Required work: Write the data out again exactly and in full.

Stored records:
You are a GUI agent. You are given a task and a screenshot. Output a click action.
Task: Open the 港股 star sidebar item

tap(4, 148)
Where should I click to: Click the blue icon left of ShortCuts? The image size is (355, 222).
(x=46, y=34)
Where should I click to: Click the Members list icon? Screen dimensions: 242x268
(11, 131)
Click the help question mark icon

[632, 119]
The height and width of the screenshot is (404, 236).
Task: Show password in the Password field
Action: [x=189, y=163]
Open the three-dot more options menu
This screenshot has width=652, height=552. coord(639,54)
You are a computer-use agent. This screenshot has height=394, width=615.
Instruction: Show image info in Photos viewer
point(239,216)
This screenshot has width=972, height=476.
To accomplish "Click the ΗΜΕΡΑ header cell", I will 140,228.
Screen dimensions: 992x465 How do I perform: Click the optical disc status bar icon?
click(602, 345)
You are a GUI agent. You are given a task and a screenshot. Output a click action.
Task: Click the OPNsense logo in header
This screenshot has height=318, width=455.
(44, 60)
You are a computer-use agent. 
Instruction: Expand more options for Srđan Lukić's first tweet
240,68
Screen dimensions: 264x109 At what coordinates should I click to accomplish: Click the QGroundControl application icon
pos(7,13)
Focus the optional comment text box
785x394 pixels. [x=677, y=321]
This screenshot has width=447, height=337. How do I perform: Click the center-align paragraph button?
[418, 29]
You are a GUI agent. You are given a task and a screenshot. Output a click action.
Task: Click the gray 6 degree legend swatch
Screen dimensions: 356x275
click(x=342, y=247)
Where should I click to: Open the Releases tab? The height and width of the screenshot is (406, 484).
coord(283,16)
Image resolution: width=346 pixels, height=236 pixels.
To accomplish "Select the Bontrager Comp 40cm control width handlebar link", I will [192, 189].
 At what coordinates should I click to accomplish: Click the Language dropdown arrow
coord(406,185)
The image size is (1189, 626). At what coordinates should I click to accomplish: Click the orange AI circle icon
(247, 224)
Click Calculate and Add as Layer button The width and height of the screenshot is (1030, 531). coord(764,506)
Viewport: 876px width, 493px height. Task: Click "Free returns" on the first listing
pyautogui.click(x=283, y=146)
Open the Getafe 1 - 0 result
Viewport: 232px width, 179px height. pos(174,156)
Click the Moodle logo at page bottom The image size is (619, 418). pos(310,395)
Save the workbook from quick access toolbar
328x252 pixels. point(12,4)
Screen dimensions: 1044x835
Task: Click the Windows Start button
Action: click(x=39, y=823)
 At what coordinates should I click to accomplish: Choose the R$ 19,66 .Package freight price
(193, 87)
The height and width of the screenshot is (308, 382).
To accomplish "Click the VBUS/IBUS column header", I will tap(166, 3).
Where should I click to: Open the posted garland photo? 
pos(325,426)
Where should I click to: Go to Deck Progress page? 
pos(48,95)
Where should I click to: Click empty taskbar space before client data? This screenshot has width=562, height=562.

Solved exercise:
You are a GUI agent. You are given a task and a screenshot. Output a click action.
Task: Open the 港股 star sidebar item

tap(4, 148)
Where should I click to: Click the blue icon left of ShortCuts? The image size is (355, 222).
(x=46, y=34)
Where should I click to: Click the Members list icon? Screen dimensions: 242x268
(11, 131)
Click the help question mark icon

[632, 119]
The height and width of the screenshot is (404, 236).
Task: Show password in the Password field
Action: [x=189, y=163]
Open the three-dot more options menu
This screenshot has width=652, height=552. coord(639,54)
You are a computer-use agent. This screenshot has height=394, width=615.
Instruction: Show image info in Photos viewer
point(239,216)
This screenshot has width=972, height=476.
To accomplish "Click the ΗΜΕΡΑ header cell", I will 140,228.
Screen dimensions: 992x465 How do I perform: Click the optical disc status bar icon?
click(602, 345)
You are a GUI agent. You are given a task and a screenshot. Output a click action.
Task: Click the OPNsense logo in header
This screenshot has height=318, width=455.
(44, 60)
You are a computer-use agent. 
Instruction: Expand more options for Srđan Lukić's first tweet
240,68
Screen dimensions: 264x109 At what coordinates should I click to accomplish: Click the QGroundControl application icon
pos(7,13)
Focus the optional comment text box
785x394 pixels. [x=677, y=321]
This screenshot has width=447, height=337. How do I perform: Click the center-align paragraph button?
[418, 29]
You are a GUI agent. You are given a task and a screenshot. Output a click action.
Task: Click the gray 6 degree legend swatch
Screen dimensions: 356x275
click(x=342, y=247)
Where should I click to: Open the Releases tab? The height and width of the screenshot is (406, 484).
coord(283,16)
Image resolution: width=346 pixels, height=236 pixels.
To accomplish "Select the Bontrager Comp 40cm control width handlebar link", I will [192, 189].
 At what coordinates should I click to accomplish: Click the Language dropdown arrow
coord(406,185)
The image size is (1189, 626). At what coordinates should I click to accomplish: Click the orange AI circle icon
(247, 224)
Click Calculate and Add as Layer button The width and height of the screenshot is (1030, 531). coord(764,506)
Viewport: 876px width, 493px height. Task: Click "Free returns" on the first listing
pyautogui.click(x=283, y=146)
Open the Getafe 1 - 0 result
Viewport: 232px width, 179px height. pos(174,156)
Click the Moodle logo at page bottom The image size is (619, 418). pos(310,395)
Save the workbook from quick access toolbar
328x252 pixels. point(12,4)
Screen dimensions: 1044x835
Task: Click the Windows Start button
Action: click(x=39, y=823)
 At what coordinates should I click to accomplish: Choose the R$ 19,66 .Package freight price
(193, 87)
The height and width of the screenshot is (308, 382).
To accomplish "Click the VBUS/IBUS column header", I will tap(166, 3).
Where should I click to: Open the posted garland photo? 
pos(325,426)
Where should I click to: Go to Deck Progress page? 
pos(48,95)
Where should I click to: Click empty taskbar space before client data? This screenshot has width=562, height=562.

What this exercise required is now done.